Après un break d’un an qu’il combla en étant consultant pour TPS Star, qui diffusait la Premier League, Gérard Houllier signa à l’été 2005 à Lyon, remplaçant Paul Le Guen chez le quadruple champion de France en titre. Il remportera deux Trophées des Champions, deux titres et un trophée UNFP de meilleur entraineur. En dehors du palmarès, que dire de son passage… Une saison de légende en 2005-2006, éliminé cruellement par le Milan AC en quarts de finale, une saison 2006-2007 remportée des la 33ème journée, Juninho et Grégory Coupet au prime de leur carrière sous ses ordres, des internationaux comme Eric Abidal, Sylvain Wiltord et Kim Kallstrom, et surtout le lancement de deux jeunes lyonnais, Hatem Ben Arfa et Karim Benzema.

Après un retour à la DTN et un petit passage à Aston Villa qui clôturera sa carrière d’entraineur sur ordre des médecins, il devint directeur sportif du New York Reds Bulls en 2012 et conseiller extérieur à l’OL en 2016.

Le 14 décembre 2020, Gérard Houllier décéda à son domicile de Boulogne-Billancourt après avoir subi quelques jours auparavant une nouvelle opération à l’aorte. Il avait 73 ans.

Edward Jay, journaliste à RMC, a bien connu Gérard Houllier. Il a répondu à quelques-unes de nos questions sur le coach :

Quel type d’homme était Gérard Houllier ?

C’est un homme qui m’a marqué, le plus grand entraineur que j’ai pu côtoyer. Il était là à l’apogée de l’OL. Sa mort m’a beaucoup touché il était important pour moi, il a fait passer un cap au club, il a fait construire au centre d’entrainement un resto entre la salle d’entrainement et la salle de presse pour que tout le monde mange ensemble,

Il n’aimait pas les interview parking, c’est-à-dire lorsque les journalistes parlaient aux joueurs après l’entrainement devant leurs voitures, car le joueur pouvait soit attraper froid (sortie de douche après l’entrainement), soit être dans une mauvaise forme donc donner une réponse irréfléchie. Il était très dans le détail, faisait attention a tout.
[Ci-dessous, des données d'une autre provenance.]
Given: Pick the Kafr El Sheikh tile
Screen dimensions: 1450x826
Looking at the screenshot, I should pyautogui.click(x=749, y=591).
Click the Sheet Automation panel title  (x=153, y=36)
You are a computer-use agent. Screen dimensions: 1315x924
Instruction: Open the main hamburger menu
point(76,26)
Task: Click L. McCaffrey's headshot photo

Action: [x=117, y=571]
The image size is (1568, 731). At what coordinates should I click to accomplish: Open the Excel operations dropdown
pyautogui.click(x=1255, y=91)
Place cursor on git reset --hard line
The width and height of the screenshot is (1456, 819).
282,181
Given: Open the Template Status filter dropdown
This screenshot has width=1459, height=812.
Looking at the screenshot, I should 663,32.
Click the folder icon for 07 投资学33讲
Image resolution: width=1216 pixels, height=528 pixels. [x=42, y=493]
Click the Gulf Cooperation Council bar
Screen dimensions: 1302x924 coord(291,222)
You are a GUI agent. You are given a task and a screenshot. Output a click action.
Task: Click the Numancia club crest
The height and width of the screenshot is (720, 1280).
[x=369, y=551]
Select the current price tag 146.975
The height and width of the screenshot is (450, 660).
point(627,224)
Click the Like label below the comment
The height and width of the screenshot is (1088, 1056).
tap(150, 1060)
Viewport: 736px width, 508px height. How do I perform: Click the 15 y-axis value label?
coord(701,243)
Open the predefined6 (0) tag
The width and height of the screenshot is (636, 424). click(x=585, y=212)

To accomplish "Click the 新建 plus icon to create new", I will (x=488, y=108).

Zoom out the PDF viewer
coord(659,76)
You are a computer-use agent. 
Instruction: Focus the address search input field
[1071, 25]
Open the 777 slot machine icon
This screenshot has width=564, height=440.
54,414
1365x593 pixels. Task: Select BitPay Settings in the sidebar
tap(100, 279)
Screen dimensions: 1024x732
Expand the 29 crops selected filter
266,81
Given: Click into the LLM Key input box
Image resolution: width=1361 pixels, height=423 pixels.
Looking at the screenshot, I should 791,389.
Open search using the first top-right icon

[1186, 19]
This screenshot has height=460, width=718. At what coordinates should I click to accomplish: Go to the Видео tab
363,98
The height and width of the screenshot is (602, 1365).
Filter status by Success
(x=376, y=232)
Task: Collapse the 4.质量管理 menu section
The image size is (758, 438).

Il était très attaché à la gestion de la communication, tout était réfléchis, puis forcément les souvenirs de conférence de presse, à l’image de ses causeries, on avait l’impression qu’il répétait ses mots de la causerie, nous emmenait dans sa motivation du match, il était très communicatif, tout était planifié, rien ne lui échappait. Avec Jean-Philippe Baille (actuel directeur de France Info), on écrivait les livres de la saison donc on avait obtenu sa confiance et on avait un deal, il nous donnait des infos au fur et à mesure mais on n’avait pas le droit de les utiliser dans nos médias, il emmenait tout le monde dans l’aventure de la saison !

A quelques jours du match entre deux de ses anciens clubs, que pensez-vous de l’empreinte qu’il a laissé au PSG et à l’OL ?

Le symbole c’est qu’il est mort après un PSG-OL et une victoire de l’OL au Parc des Princes. On a pas assez mesuré à l’époque ce que Gérard a pu apporter, le premier titre du PSG, à Liverpool tout parle pour lui, à l’OL un jeu abouti même si il n’a pas fait forcement mieux que les autres, puis on a sous-estimé son travail invisible en conseiller. C’était un grand homme qui a beaucoup compté pour les deux équipes.